Exercise prompt
Drop the pictures; give again exactly the lines from the one holding "You are a computer-use agent." through the end of the data.

(Screenshot grounding data)
┄┄┄┄┄┄┄┄┄┄

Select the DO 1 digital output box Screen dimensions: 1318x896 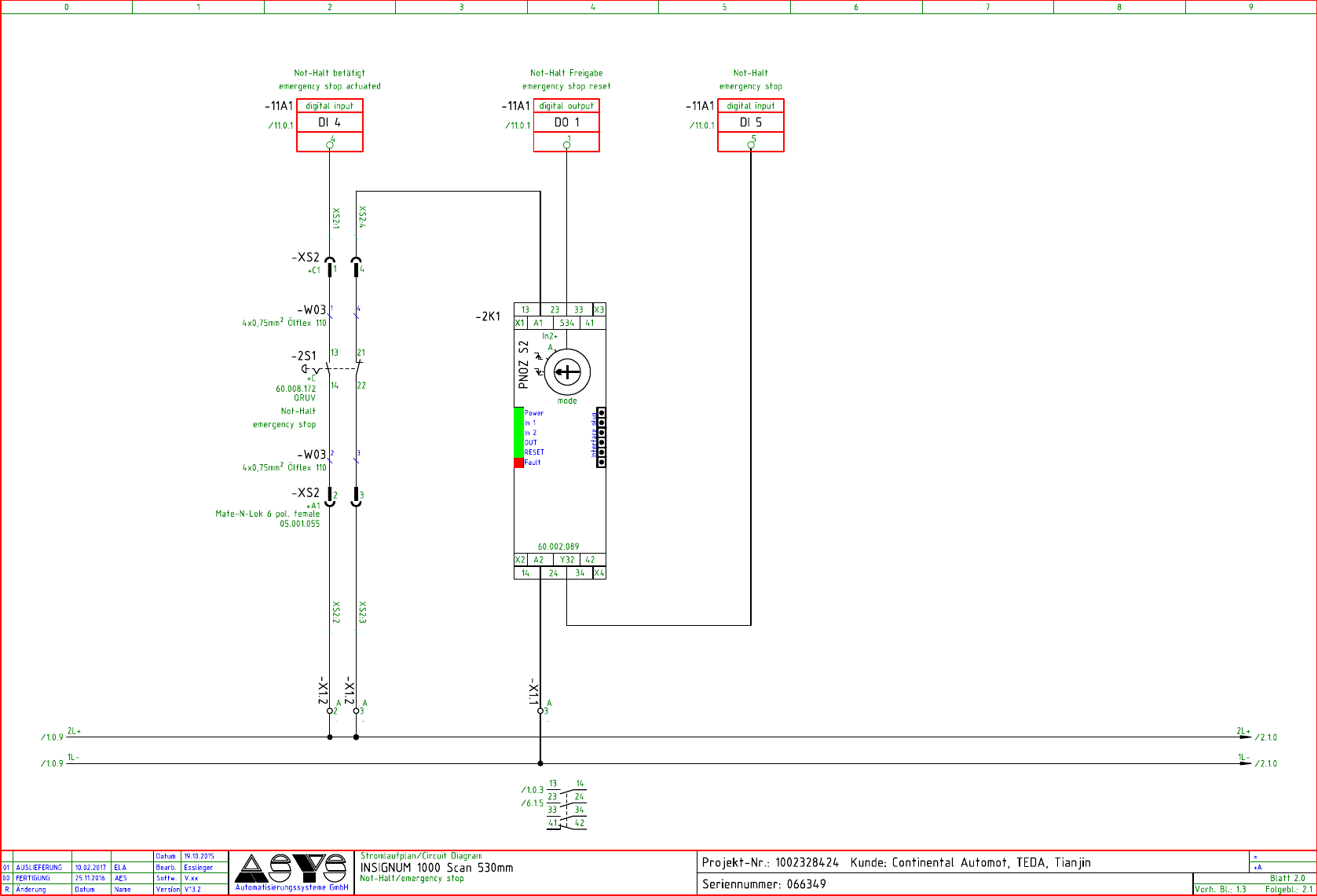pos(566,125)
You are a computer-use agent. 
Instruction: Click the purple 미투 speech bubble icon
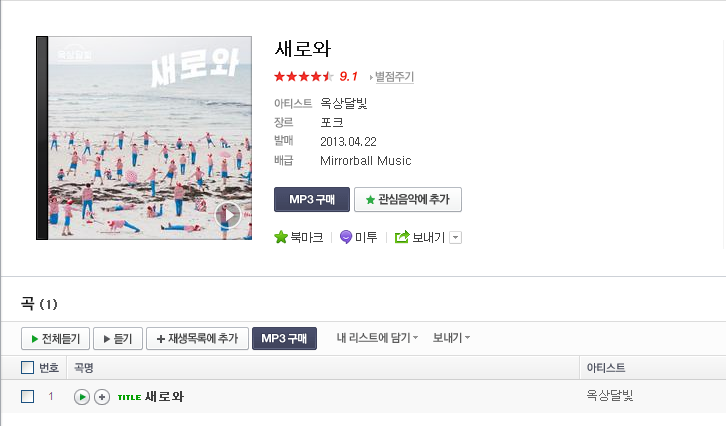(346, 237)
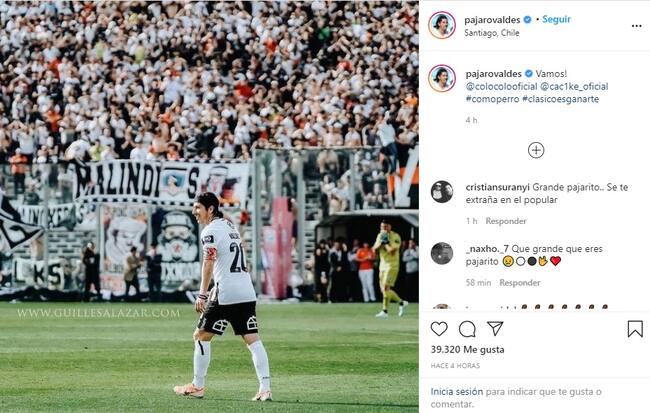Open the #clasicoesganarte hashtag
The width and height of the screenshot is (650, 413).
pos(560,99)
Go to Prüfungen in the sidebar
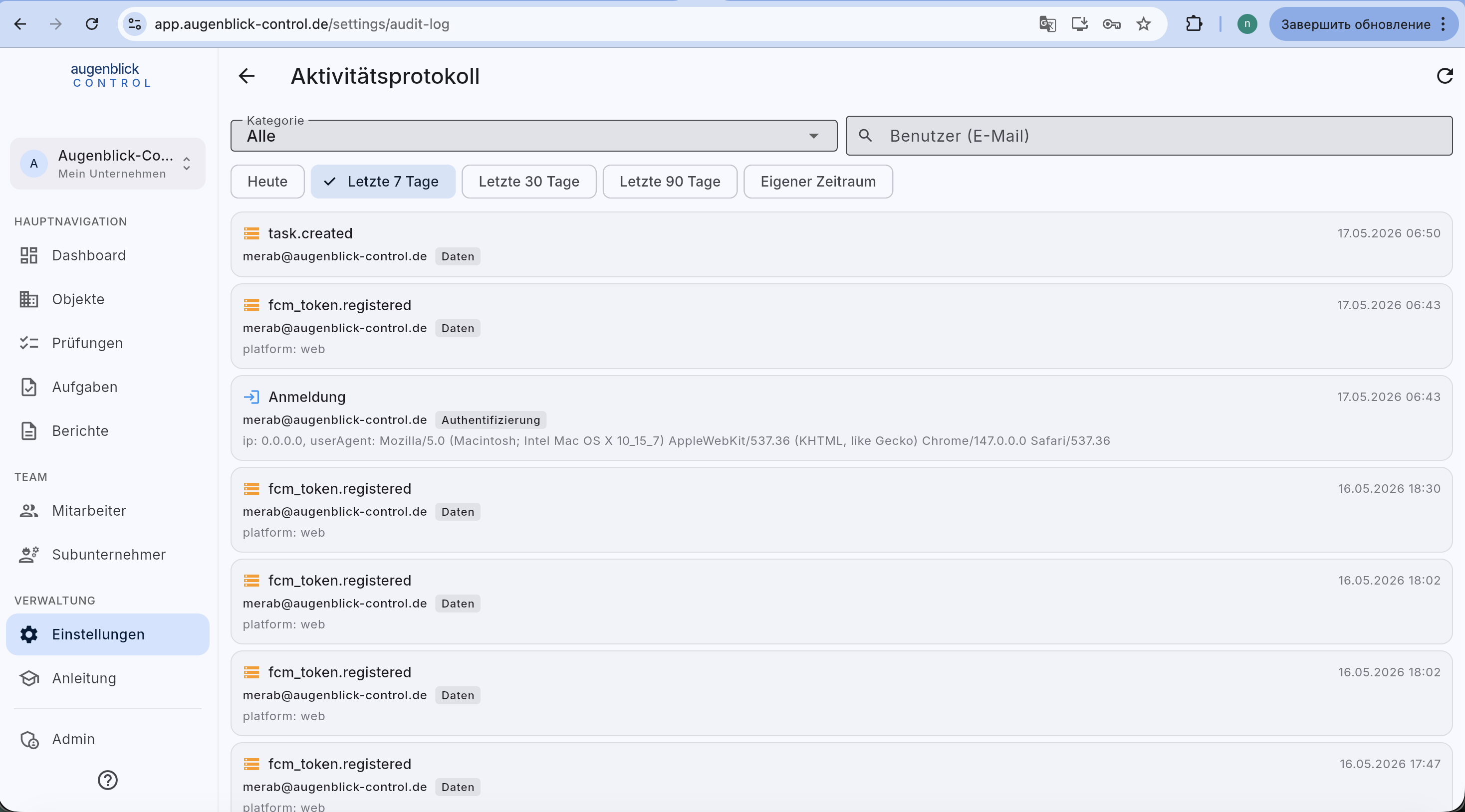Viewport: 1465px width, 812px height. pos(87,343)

┄┄┄┄┄┄┄┄┄┄

Response box
You are a computer-use agent. 
Instruction: Click the purple 미투 speech bubble icon
(346, 237)
Open the #clasicoesganarte hashtag
The width and height of the screenshot is (650, 413).
pos(560,99)
Go to Prüfungen in the sidebar
Viewport: 1465px width, 812px height. pos(87,343)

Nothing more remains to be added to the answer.